Addio ad Alessandro
Un’intera comunità sotto shock, un dolore che spezza il respiro proprio nei giorni in cui si celebra la vita e la rinascita. A Ispica, il Sabato di Pasqua si è trasformato in una giornata di lutto per la tragica scomparsa di Alessandro Scapellato, 36 anni, padre di due bambini e volto conosciuto della città.

Una caduta fatale in una zona impervia

Secondo quanto ricostruito, Scapellato è precipitato da un’altezza di circa sessanta metri in una cava nei pressi del Convento di Santa Maria di Gesù, un’area caratterizzata da dirupi, pareti scoscese e vegetazione fitta. Un luogo tanto suggestivo quanto pericoloso, dove ogni passo può diventare rischioso.
Alcuni elementi emersi sul posto alimentano interrogativi ancora senza risposta: la sua auto è stata ritrovata con lo sportello aperto, mentre il cellulare era stato lasciato su una balaustra poco distante. Circostanze che aprono scenari incerti e che saranno oggetto di ulteriori accertamenti.
I soccorsi e il recupero della salma
La scena che si è presentata ai soccorritori è stata particolarmente complessa. Il corpo si trovava tra alberi, rovi e massi, in una zona difficilmente raggiungibile. Nonostante il tempestivo intervento, per il giovane non c’era più nulla da fare.
Le operazioni di recupero si sono rivelate lunghe e delicate. Vigili del Fuoco, Soccorso Alpino della Guardia di Finanza e volontari hanno operato con estrema cautela, affrontando un terreno impervio e insidioso. Solo dopo l’autorizzazione del magistrato, la salma è stata trasportata su una barella fino a un punto accessibile a piedi. L’ultimo tratto è stato coperto grazie all’intervento di un elicottero, che ha consentito il trasferimento in sicurezza.

Sul luogo erano presenti anche i Carabinieri, impegnati nei rilievi e nelle procedure di legge.
Il ricordo di un uomo amato da tutti
Alessandro Scapellato non era uno sconosciuto per Ispica. Titolare del bar “La Movida”, era descritto da tutti come una persona solare, generosa, capace di regalare un sorriso a chiunque. Un lavoratore stimato e un amico sincero.
La sua scomparsa lascia un vuoto profondo, soprattutto per i suoi due figli in tenerissima età. Un dolore che attraversa l’intera comunità, che oggi si stringe attorno alla famiglia con affetto e incredulità.
Domande ancora aperte
Restano numerosi interrogativi sulla dinamica della tragedia.

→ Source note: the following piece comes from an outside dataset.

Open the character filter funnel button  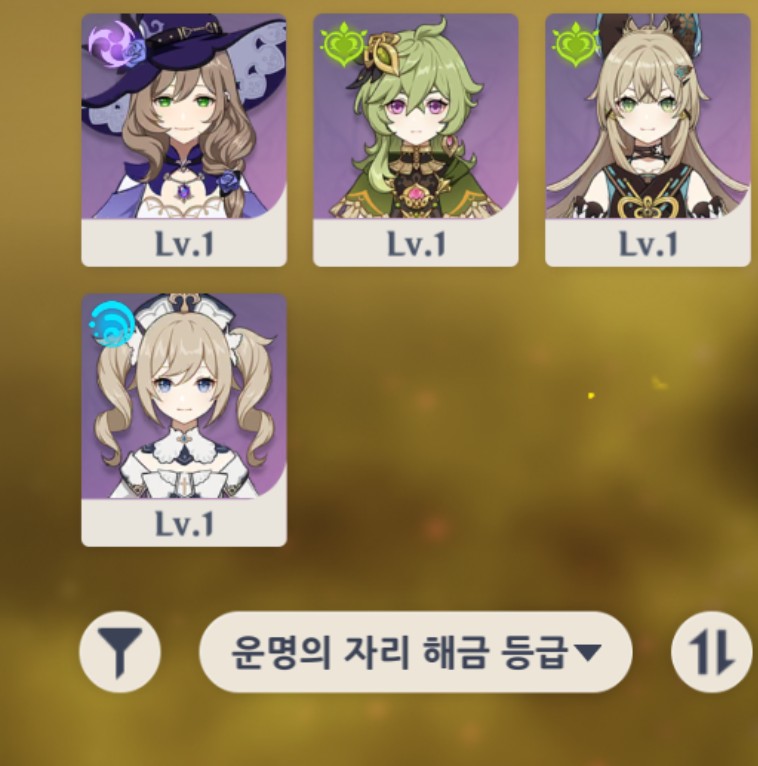(120, 652)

Le autorità stanno lavorando per ricostruire le ultime ore di Scapellato e comprendere cosa lo abbia portato in quel luogo e cosa sia realmente accaduto.
C’è chi chiede ulteriori accertamenti, anche attraverso un’eventuale autopsia, per fare piena luce su un episodio che, al momento, resta avvolto nel mistero.
In un weekend che avrebbe dovuto essere di festa, Ispica si ritrova a fare i conti con una perdita improvvisa e difficile da accettare. Resta il ricordo di Alessandro: un giovane padre, un uomo amato, una presenza che continuerà a vivere nella memoria di chi gli ha voluto bene.